* [INFORMATION PROVIDED]
╭──

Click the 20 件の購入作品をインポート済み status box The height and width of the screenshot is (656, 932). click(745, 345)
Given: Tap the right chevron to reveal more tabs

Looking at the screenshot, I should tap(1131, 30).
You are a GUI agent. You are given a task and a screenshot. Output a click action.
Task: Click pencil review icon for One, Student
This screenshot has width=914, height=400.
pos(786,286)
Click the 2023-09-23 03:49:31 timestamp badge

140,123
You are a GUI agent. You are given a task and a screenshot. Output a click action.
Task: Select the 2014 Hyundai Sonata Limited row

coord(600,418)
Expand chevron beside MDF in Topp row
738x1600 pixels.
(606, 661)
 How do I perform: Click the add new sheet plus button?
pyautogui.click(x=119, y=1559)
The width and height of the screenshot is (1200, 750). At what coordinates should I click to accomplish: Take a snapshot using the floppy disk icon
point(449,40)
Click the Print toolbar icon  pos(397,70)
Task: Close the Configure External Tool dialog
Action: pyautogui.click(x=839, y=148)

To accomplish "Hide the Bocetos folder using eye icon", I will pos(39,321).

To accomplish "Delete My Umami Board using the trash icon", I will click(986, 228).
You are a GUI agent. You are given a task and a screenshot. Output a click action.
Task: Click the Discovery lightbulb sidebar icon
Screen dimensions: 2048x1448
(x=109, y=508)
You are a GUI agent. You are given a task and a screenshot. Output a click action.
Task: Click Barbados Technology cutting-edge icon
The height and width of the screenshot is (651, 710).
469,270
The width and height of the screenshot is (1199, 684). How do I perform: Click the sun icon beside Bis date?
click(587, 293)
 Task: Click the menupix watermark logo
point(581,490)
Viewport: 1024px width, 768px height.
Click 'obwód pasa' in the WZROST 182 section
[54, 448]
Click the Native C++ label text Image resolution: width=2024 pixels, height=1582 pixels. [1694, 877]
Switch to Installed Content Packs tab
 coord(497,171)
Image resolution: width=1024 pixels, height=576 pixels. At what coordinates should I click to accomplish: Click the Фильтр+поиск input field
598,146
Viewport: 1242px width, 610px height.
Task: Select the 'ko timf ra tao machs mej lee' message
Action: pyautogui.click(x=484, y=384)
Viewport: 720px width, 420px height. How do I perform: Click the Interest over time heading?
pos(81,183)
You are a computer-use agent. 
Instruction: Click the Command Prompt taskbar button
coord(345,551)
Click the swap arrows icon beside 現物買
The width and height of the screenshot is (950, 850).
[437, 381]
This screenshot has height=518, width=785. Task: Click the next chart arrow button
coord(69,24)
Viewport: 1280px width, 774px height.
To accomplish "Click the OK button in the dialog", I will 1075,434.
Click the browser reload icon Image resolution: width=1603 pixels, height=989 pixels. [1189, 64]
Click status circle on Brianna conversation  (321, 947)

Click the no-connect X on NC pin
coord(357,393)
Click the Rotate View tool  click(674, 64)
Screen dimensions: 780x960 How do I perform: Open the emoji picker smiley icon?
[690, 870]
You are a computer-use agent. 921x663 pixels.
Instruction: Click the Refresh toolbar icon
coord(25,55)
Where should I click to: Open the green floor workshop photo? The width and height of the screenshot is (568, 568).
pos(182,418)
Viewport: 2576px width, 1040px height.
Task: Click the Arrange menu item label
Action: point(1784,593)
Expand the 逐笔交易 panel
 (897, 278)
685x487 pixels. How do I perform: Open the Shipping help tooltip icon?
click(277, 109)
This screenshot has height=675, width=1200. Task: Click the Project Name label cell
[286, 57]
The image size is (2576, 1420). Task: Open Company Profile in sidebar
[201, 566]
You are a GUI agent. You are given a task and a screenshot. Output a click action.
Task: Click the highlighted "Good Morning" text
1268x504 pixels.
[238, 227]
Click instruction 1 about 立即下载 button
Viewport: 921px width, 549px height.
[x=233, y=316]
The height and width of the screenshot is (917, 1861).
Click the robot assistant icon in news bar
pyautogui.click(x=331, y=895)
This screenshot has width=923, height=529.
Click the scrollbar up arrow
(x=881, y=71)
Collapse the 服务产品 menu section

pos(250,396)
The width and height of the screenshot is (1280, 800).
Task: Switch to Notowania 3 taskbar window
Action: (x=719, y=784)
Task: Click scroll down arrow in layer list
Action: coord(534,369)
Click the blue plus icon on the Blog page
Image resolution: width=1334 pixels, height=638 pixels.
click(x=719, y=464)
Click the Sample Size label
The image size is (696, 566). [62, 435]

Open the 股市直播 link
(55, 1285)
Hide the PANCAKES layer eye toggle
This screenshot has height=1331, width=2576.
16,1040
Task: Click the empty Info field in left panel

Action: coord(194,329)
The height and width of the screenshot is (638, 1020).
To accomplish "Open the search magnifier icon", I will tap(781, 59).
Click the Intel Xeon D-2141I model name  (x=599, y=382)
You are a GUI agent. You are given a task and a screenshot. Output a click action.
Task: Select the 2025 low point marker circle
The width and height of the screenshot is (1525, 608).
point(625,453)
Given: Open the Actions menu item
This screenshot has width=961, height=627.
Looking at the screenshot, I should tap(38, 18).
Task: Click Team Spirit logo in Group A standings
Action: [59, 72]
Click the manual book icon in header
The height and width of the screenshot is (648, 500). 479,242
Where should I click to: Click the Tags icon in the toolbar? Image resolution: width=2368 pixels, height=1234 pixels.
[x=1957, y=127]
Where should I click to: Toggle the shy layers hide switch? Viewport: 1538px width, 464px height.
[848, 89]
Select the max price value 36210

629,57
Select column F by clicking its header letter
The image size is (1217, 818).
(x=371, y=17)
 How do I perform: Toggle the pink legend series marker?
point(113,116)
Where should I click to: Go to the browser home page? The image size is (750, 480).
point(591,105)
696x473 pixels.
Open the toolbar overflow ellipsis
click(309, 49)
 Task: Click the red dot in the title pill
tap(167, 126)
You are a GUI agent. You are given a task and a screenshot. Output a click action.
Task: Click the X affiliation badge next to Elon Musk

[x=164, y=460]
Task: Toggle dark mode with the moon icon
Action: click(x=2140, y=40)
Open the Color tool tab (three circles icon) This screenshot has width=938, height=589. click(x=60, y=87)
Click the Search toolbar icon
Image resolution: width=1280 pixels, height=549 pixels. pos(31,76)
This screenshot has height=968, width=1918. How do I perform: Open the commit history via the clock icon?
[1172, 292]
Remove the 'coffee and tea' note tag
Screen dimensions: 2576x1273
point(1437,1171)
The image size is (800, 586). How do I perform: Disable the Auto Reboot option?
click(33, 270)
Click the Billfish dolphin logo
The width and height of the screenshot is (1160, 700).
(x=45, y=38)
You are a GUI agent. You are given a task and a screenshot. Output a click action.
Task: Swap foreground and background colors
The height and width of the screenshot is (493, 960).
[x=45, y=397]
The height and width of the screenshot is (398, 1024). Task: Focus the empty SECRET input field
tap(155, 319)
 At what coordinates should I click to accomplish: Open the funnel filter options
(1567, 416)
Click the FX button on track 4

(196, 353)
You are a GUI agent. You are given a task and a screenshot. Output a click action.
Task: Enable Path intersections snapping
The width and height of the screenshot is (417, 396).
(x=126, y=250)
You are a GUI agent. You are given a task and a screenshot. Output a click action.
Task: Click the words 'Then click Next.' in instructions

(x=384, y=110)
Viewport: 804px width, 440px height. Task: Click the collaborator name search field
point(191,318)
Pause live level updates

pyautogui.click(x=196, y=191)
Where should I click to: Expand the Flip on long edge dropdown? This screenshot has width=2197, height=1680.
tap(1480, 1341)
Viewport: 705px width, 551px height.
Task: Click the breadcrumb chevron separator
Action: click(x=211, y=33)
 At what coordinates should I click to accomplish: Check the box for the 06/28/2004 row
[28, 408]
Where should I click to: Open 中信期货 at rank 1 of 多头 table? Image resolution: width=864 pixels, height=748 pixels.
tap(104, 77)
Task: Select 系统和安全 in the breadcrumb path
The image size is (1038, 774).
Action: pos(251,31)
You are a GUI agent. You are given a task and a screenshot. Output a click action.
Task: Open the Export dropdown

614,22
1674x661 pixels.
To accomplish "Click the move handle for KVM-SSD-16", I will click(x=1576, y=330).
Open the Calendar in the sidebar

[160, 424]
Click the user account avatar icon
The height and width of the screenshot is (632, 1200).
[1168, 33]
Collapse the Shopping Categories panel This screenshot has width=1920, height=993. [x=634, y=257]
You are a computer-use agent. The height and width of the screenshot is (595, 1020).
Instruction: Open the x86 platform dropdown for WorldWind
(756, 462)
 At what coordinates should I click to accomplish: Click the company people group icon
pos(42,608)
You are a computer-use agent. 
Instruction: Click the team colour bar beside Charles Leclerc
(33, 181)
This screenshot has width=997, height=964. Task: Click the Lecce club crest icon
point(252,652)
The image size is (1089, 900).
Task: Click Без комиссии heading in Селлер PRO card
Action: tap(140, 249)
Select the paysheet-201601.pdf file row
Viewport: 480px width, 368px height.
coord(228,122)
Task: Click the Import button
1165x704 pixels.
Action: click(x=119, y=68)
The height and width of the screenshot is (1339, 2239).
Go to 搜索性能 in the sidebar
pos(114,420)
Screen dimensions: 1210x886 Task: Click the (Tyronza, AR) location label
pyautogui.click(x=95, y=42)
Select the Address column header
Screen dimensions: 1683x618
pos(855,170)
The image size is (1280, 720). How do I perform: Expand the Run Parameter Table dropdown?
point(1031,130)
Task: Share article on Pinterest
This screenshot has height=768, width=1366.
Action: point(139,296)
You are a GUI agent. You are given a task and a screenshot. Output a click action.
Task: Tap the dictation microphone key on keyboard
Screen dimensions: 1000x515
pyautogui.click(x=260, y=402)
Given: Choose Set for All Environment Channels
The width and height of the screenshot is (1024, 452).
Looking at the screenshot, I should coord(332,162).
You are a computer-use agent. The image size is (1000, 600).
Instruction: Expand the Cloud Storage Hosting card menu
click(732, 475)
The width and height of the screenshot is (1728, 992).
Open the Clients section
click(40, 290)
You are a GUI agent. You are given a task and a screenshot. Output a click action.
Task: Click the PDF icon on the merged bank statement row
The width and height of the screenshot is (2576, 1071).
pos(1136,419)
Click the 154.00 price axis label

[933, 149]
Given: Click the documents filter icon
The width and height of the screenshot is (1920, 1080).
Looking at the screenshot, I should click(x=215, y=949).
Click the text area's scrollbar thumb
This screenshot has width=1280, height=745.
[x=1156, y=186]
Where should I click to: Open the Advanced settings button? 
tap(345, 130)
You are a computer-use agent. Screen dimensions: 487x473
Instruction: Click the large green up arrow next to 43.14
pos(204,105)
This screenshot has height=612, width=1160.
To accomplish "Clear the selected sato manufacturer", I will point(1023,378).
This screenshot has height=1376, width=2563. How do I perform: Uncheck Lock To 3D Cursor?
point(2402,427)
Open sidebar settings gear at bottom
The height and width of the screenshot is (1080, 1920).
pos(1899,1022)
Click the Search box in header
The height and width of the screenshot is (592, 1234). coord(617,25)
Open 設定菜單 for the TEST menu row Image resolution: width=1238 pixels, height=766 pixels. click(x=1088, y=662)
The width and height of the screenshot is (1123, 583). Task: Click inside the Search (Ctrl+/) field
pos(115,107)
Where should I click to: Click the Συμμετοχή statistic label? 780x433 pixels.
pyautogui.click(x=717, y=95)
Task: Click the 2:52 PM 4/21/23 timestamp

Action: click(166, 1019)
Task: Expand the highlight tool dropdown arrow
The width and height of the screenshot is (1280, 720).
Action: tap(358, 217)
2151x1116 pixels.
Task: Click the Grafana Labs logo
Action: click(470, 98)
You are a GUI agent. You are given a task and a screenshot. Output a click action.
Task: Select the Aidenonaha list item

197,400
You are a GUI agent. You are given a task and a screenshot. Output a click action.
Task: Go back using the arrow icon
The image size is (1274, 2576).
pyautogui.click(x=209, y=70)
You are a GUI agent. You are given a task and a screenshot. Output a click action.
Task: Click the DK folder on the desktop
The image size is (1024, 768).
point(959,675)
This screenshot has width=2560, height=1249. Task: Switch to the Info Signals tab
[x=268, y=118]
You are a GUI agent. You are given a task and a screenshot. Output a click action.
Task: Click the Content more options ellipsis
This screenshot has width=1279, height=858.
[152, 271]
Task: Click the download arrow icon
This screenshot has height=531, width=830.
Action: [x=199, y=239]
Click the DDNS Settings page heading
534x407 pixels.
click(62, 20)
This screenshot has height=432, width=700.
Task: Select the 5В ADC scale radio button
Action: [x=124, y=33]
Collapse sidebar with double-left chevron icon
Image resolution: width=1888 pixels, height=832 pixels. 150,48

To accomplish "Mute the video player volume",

╰──

* [WHAT YOU HAVE TO DO] Copy out the lines above word for word, from the line with "The height and width of the screenshot is (917, 1861)." to the line with "(x=881, y=71)", including both of those lines.

* [SOLUTION TO THE PROBLEM]
The height and width of the screenshot is (917, 1861).
Click the robot assistant icon in news bar
pyautogui.click(x=331, y=895)
This screenshot has width=923, height=529.
Click the scrollbar up arrow
(x=881, y=71)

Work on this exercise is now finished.